ORDEM DE TRABALHO: No texto de origem sobre o aniversário em Amsterdam, com quem a pessoa que escreve foi comer no dia em que completou 28 anos?

TEXTO DE ORIGEM:
+ + + + + + +

Nesta vida não tenho muitas conquistas materiais, porém as histórias são diversas. Quem eu seria sem minhas histórias? Não seria eu.

domingo, 9 de março de 2008

Dois caras legais

Amsterdam, 27 de setembro de 2007

Em setembro eu completei 28 anos... foi um aniversário bem diferente daqueles tantos que passei em “casa”. Não teve aquela deliciosa reunião informal e espotânea de minha família, não teve bolo da minha mãe, não teve parabéns pra você. Fui comer com a Susanne num restaurante bem bacana e depois demos uma volta pela cidade. Foi diferente dos outros... mas muito gostoso e especial. Foi a primeira vez desde que nos conhecemos, que estivemos juntos no meu aniversário.

+ + + + + + +

DADOS FORNECIDOS:
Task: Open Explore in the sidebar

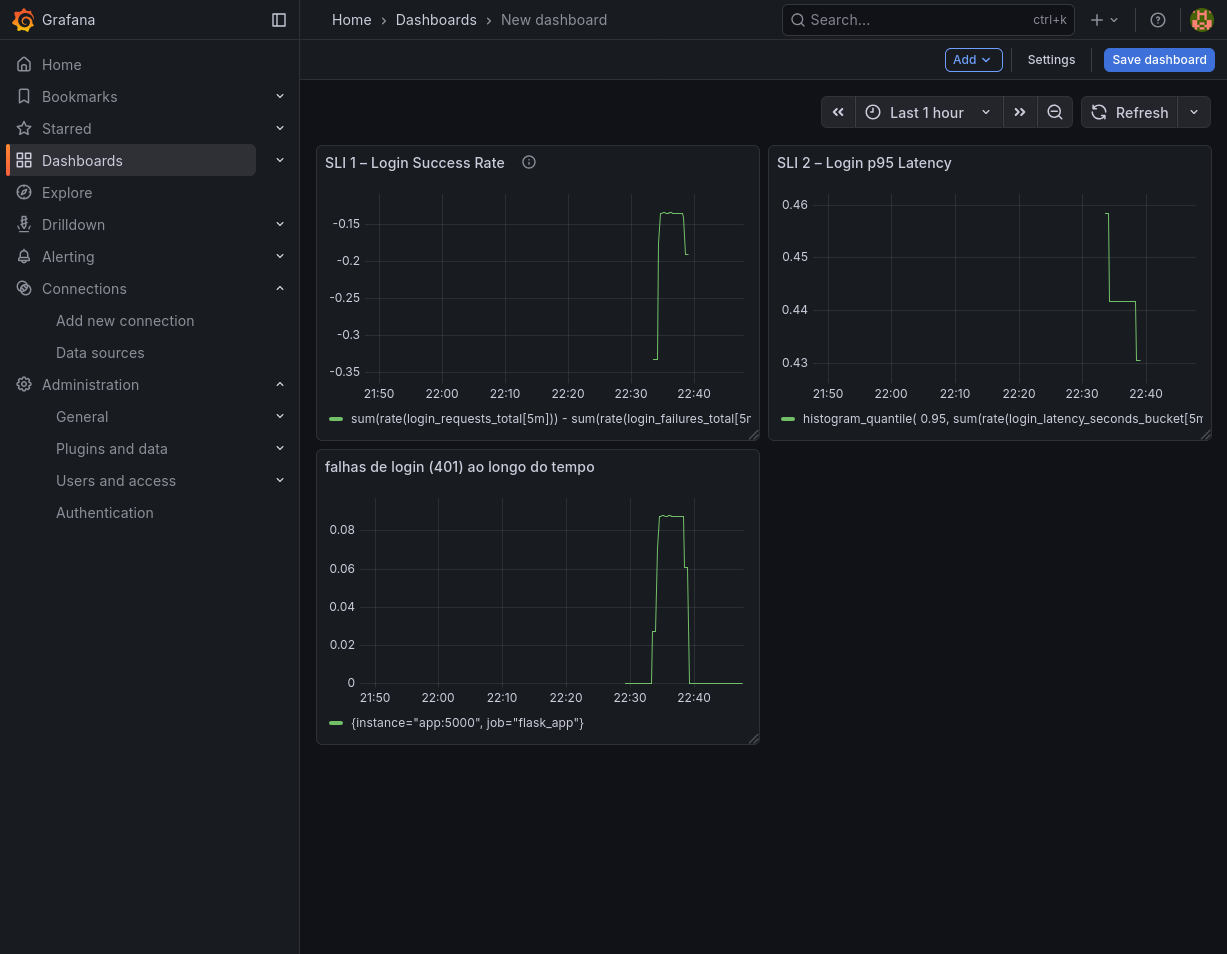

+ + + + + + +

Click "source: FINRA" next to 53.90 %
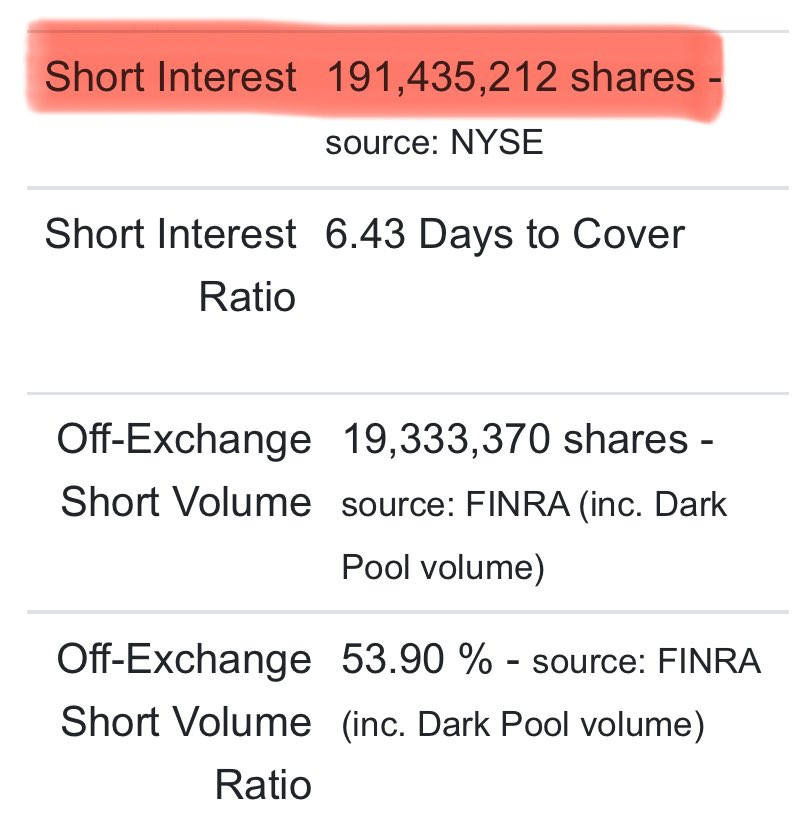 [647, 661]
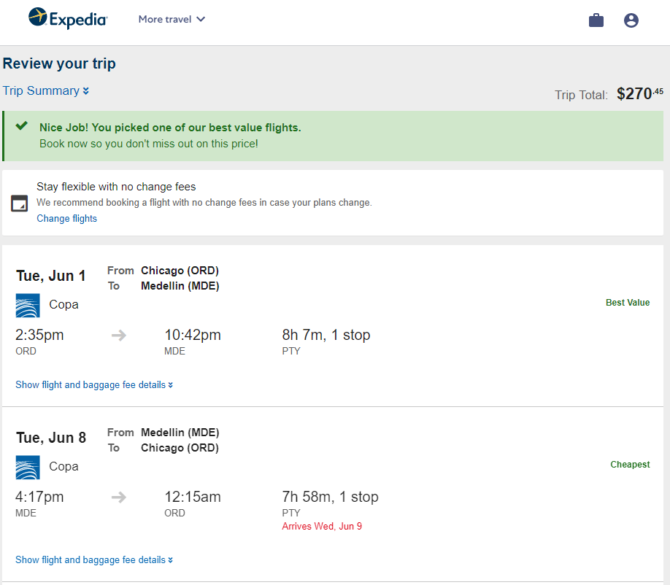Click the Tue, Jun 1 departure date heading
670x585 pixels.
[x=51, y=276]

+ + + + + + +

RESULTADO DO EXERCÍCIO: Com a Susanne, num restaurante bem bacana.